Pergub yang ditandatangani Gubernur DKI Jakarta Anies Baswedan itu berpotensi menjadi bom waktu yang justru dapat merugikan semua pihak. Menurut advokat Razman Arif Nasution, pergub tersebut membuat konflik antarpemilik/penghuni dan pemilik/penghuni dengan pengurus PPPSRS memanas karena selama ini sebagian besar penghuni apartemen tidak ada masalah.

Dia menyayangkan Anies hanya mendengar dari satu pihak dan tidak mengecek langsung ke lapangan. “Apa benar pengelola apartemen yang dikelola oleh seluruh penghuni tidak ada masalah?” kata Razman yang juga pemilik/penghuni Apartemen Mediterania Palace di Kemayoran, Jakarta Pusat, kemarin.

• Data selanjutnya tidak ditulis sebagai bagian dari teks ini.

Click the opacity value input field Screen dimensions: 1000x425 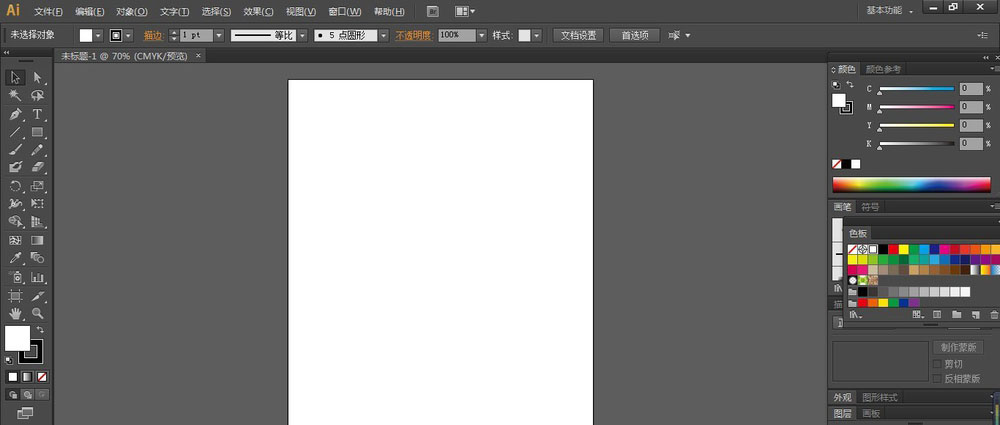456,35
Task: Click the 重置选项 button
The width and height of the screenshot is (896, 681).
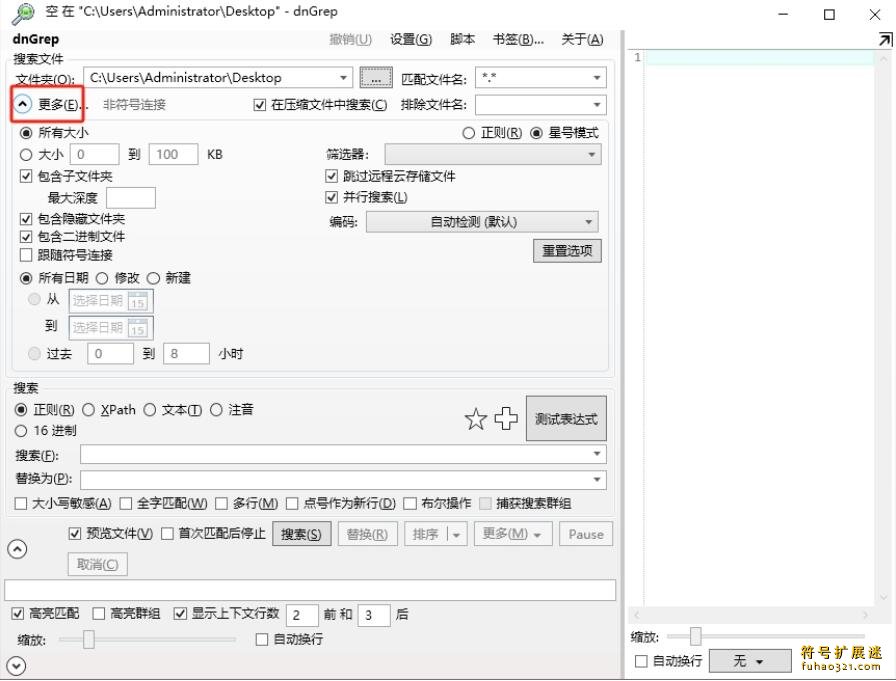Action: (x=565, y=250)
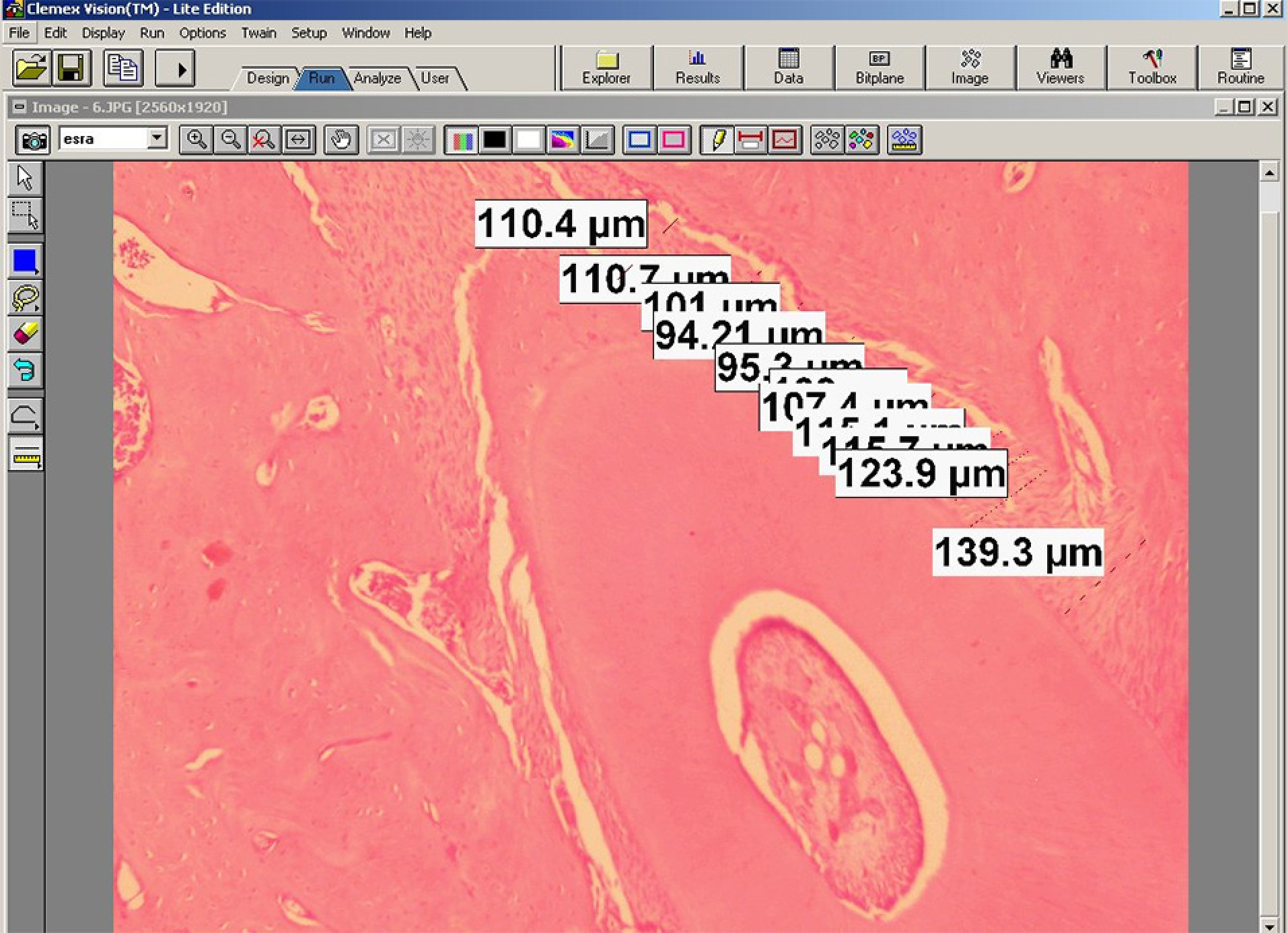Select the black color swatch
This screenshot has height=933, width=1288.
point(495,140)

Faktanya kepengurusan PPPSRS yang murni dari pemilik oleh pemilik dan untuk pemilik tidak seindah yang dibayangkan. Beberapa pengelolaan yang sudah dilepas pengembang, pengelolaannya bukan bertambah baik malah bertambah buruk hingga terjadi modus-modus KKN dalam penunjukan vendor.

“Saya tidak mau pengelolaan apartemen diurus oleh orang-orang yang tidak profesional. Pasti pengelolaannya amburadul. Sekarang saja setelah pergub keluar, gaji karyawan dan biaya operasional telat dibayarkan karena dibekukan Ketua PPPSRS-nya,” ujarnya.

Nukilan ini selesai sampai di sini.